Un “after” généreux au Camino…

Au rayon purement “electro”, il ne fallait pas manquer SPRNS sur son char ( attention au placement-produit uHME…) et, plus loin de la folie du parc expo,  la belle et généreuse initiative de Black Moon au Camino. Intitulée sobrement Carnaval techno, la soirée débutait à 18h et investissait la petite scène du bar le plus cosy de Vaucelles. La frénésie des dernières étapes de répétitions de uHME me force à être raisonnable mais la curiosité est plus forte aussi. Dès 19 h une foule joviale, déguisée ou pas, se pourlèche les oreilles ( je me lâche un peu dans la métaphore hasardeuse…) au son d’une techno qui n’est plus du tout en mode warm up ! Deux gros projos-led suffisent à ambiancer la salle qui reste plongée dans une obscurité qui lui convient bien et c’est parti ! On entre, on sort, on discute, on danse, en toute fluidité et cela confirme le haut potentiel de “techno-compatibilité” de ce lieu…  Peck, Polarx X, Ckurt, Kromysis, et Music scientist, des noms qu’on ne présente plus, si je donne dans la rhétorique Michel Drucker  ( un enfant du pays, non ?) sur l’affiche et le moins qu’on puisse dire c’est que l’affiche est alléchante. Le contraste est drôle entre le bar, où règne une ambiance très rock baba cool et la cave et son déchaînement de kicks aux bpm musclés ! Comme deux mondes qui cohabitent en toute tranquillité, dans une bienveillante indifférence courtoise….
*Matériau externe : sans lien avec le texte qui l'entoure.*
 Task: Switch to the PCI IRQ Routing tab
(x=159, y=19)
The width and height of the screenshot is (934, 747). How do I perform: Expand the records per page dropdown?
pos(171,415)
Les enfants du pays au travail ….

Fulgeance et sa grammaire sonore minimaliste.

À propos des forces vives locales, je rédige ce billet en écoutant avec grand intérêt le dernier disque de Fulgeance, tout juste disponible ce vendredi sur Qobuz, mon fournisseur officiel de nouveautés “électronique”  tous les vendredis. L’album, au titre simple et efficace, se nomme Musique & Boisson. 18 titres composés dans un même esprit, entre easy leastening et groove minimaliste. Dans sa radicalité instrumentale, l’album se livre avec la pudeur d’une jeune lycéenne à sa première sortie de …carnaval. Il faut attendre Humour toujours pour que  s’échappe une première virée dance floor assumée, mais toujours avec cette retenue technique et instrumentale, un peu comme une boîte à rythme qui signerait son acte d’émancipation. Les titres sont courts et répondent à des appellations poétiques : Mésquine, La p’tite soeur,  The wanker, Le spectacle du faucon. On ne sort jamais de cette enfance de l’art électronique mais toujours avec une générosité mélodique entrainante et dansante, une ironie acidulée et mordante qui donne à l’ensemble de l’album un délicieux arrière-goût de  “ revenez-y” !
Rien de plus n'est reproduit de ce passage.